What is a Skills Record?
It's not a resume. It's something new.
A skills record is a living system that captures the durable skills a student develops through their real activities and experiences over time. Unlike a resume assembled at a moment of need, a skills record is built continuously from the first day of high school forward. It belongs to the student, translates real experience into professional language, and follows them through every career stage, college, trade school, first job, or any path after that.
A skills record is not a resume. It's not a transcript. It's not a portfolio. It is something new, and it's something the current generation of students needs more than any generation before them.
A skills record is a living, portable system that captures the real skills a student develops through their activities, experiences, and work over time. Unlike a resume, which is assembled at a moment of need and often omits years of significant real experience, a skills record is built continuously, from the first day of high school forward.
Unlike a transcript, which captures grades and course completion, a skills record captures what a student can actually do. It translates experience into professional language and gives students the vocabulary to talk about their own capabilities in terms employers and institutions recognize.
Assembled at the last minute. Often misses years of real experience. Skills are implied, not named.
Records grades and course completion. Doesn't follow students into their career. Belongs to the school.
Captures real skills from real experience, continuously. Owned by the student. Follows them everywhere.
A resume builder starts from a blank page when you need it. A skills record starts from day one and compounds over time. By the time a student needs to prove their value, for a college application, a first job, or an internship, the record is already written.
A resume builder produces a document. A skills record builds a system. Every activity a student logs adds to a growing body of evidence about what they can do and where they're headed. The record doesn't just show what happened. It shows the pattern of growth behind it.
"Really? That counts?" That moment, a teen realizing their real experience has real value, is what a skills record exists to create.

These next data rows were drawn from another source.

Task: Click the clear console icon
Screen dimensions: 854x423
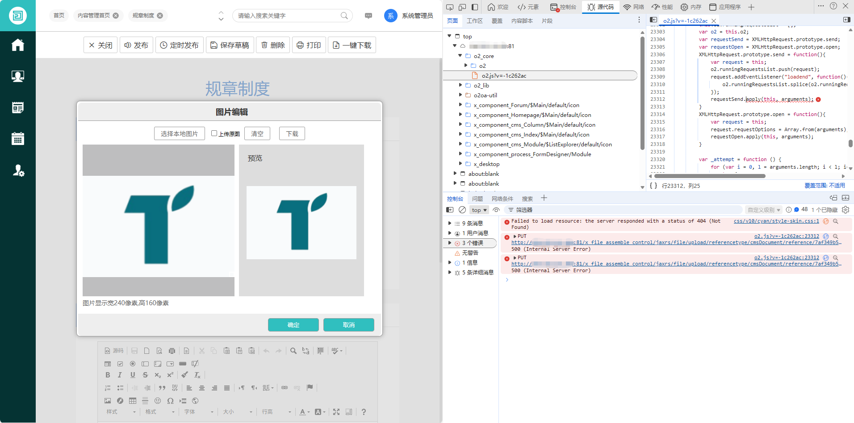Action: pos(462,210)
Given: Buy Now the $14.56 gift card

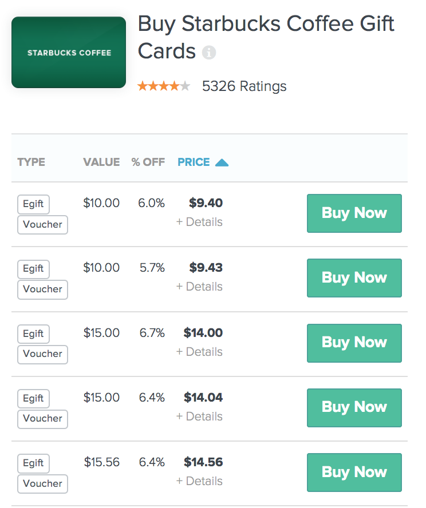Looking at the screenshot, I should coord(354,473).
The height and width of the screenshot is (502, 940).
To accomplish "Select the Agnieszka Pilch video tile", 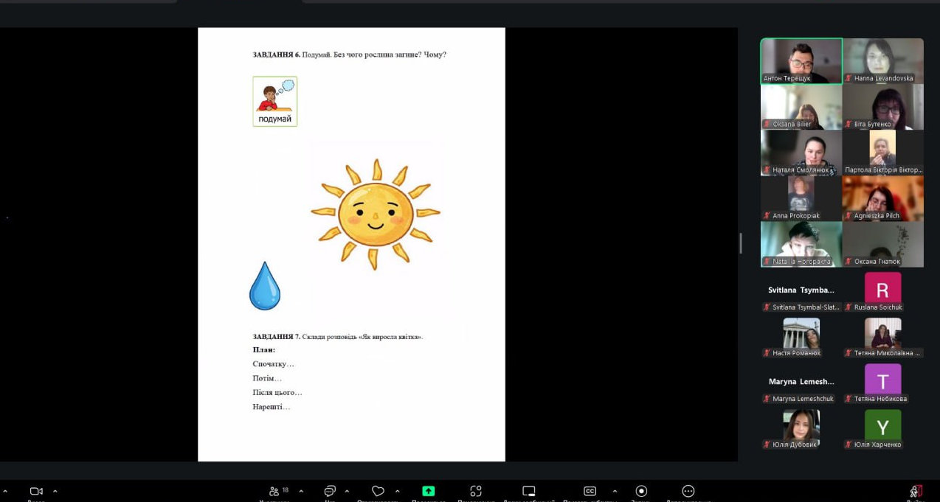I will [x=882, y=198].
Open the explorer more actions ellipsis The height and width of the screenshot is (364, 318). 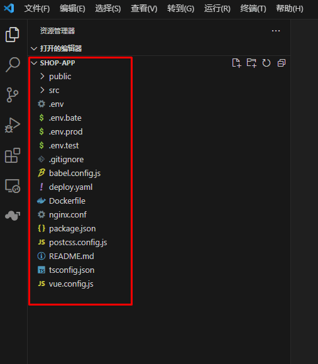[276, 31]
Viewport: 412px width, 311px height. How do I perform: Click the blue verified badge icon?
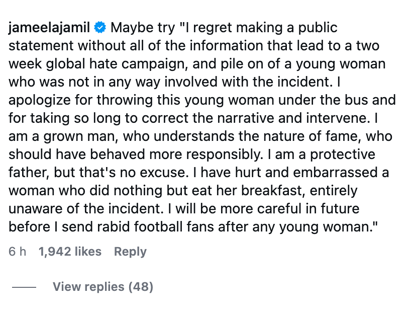(101, 27)
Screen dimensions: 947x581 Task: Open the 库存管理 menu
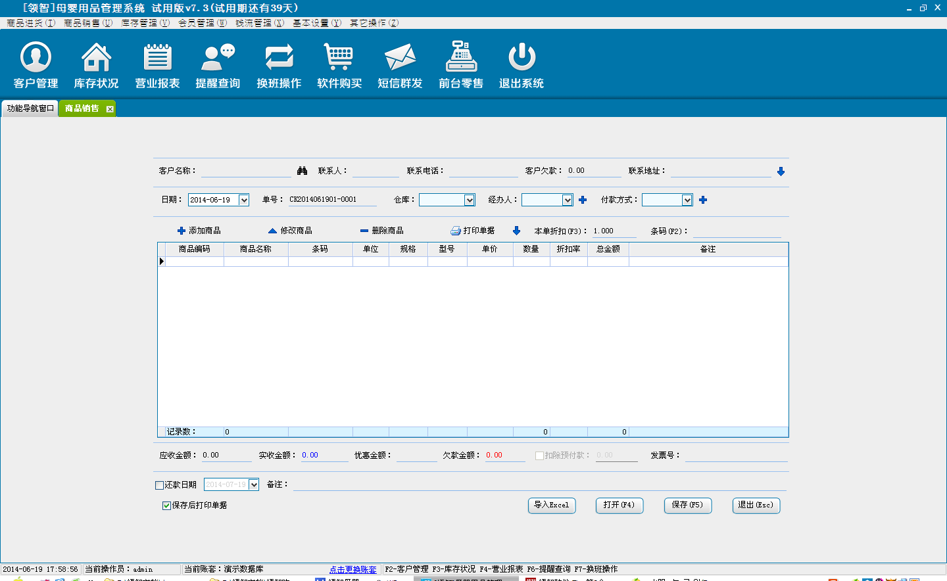145,23
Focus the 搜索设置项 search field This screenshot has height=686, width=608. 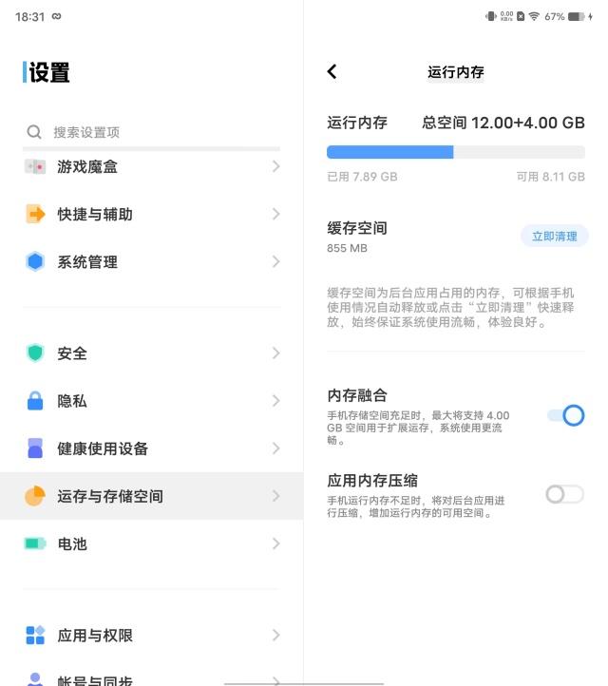[152, 132]
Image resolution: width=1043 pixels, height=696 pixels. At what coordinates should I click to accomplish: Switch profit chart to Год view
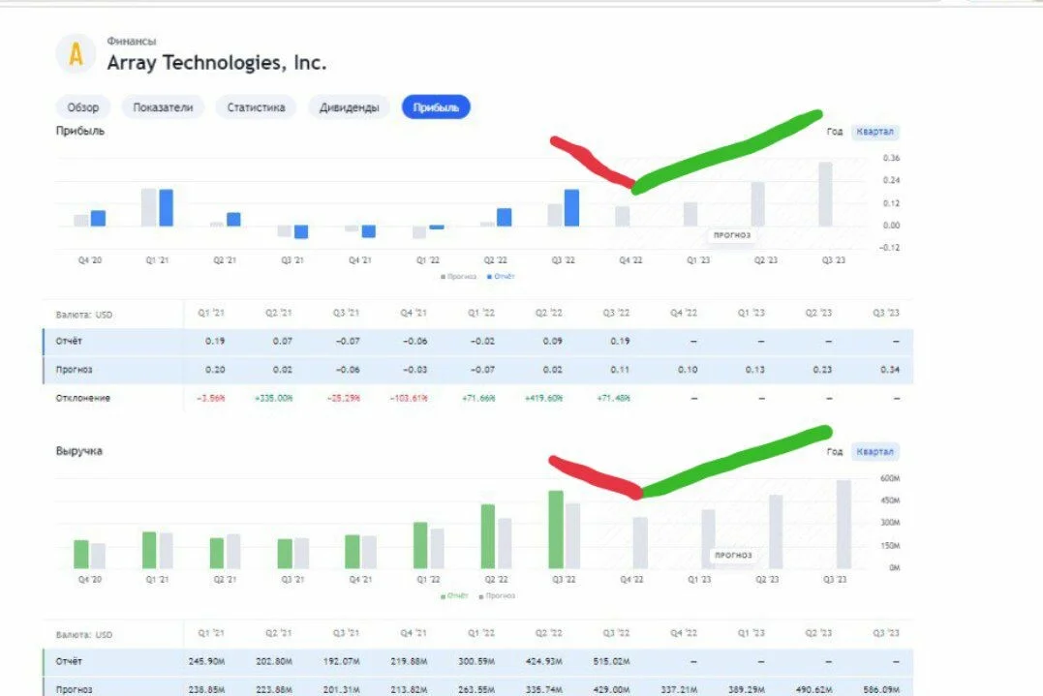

Any real activity counts. Sports. Volunteer hours. Jobs. Clubs. Gaming. Creative work. Internships. Work-based learning experiences. Even the Discord server a student runs for 400 people counts, because running a community is community management, and community management is a durable skill that employers recognize.
The key is translation. Students describe what they did in their own words. A skills record, like Volly, translates every entry into professional language, identifies the durable skills behind it, and connects it to the frameworks that colleges, employers, and schools actually use to evaluate candidates.
The student. Not the school. Not the institution. Not the employer.
This is one of the most important distinctions. Transcripts belong to the school. References belong to the employer. But a skills record belongs to the person who built it, and it follows them through every program change, every pivot, every path they take.
If a student switches majors, the record still reflects real skills that transfer. If they take a different career path than expected, the record captures what actually matters about what they've done.
Entry-level jobs are shrinking. Degrees cost more and guarantee less. The casual first jobs that built previous generations' foundations have largely disappeared. And AI is reshaping the workforce faster than any generation has experienced, with 39% of core workplace skills expected to change by 2030.
In this environment, the students who can clearly articulate what they've built, with specific skills, specific evidence, and professional language to back it up, have a significant advantage over those who can't. A skills record is how you build that articulation before you need it.
Starting at 14 means graduating with four years of documented experience. Starting at 19 means graduating with something. Starting at 22 means scrambling to reconstruct what you've already forgotten.
For schools, a skills record system does something transcripts have never been able to do: it shows which durable skills students are developing across programs, cohorts, and grades. That data is the evidence base schools need for CTE accountability reporting, workforce development grants, and the college and career readiness indicators 42 states and DC now include in their accountability systems under ESSA.
When students build skills records, schools gain skills intelligence. The two sides of the system feed each other, and both get something they couldn't get before.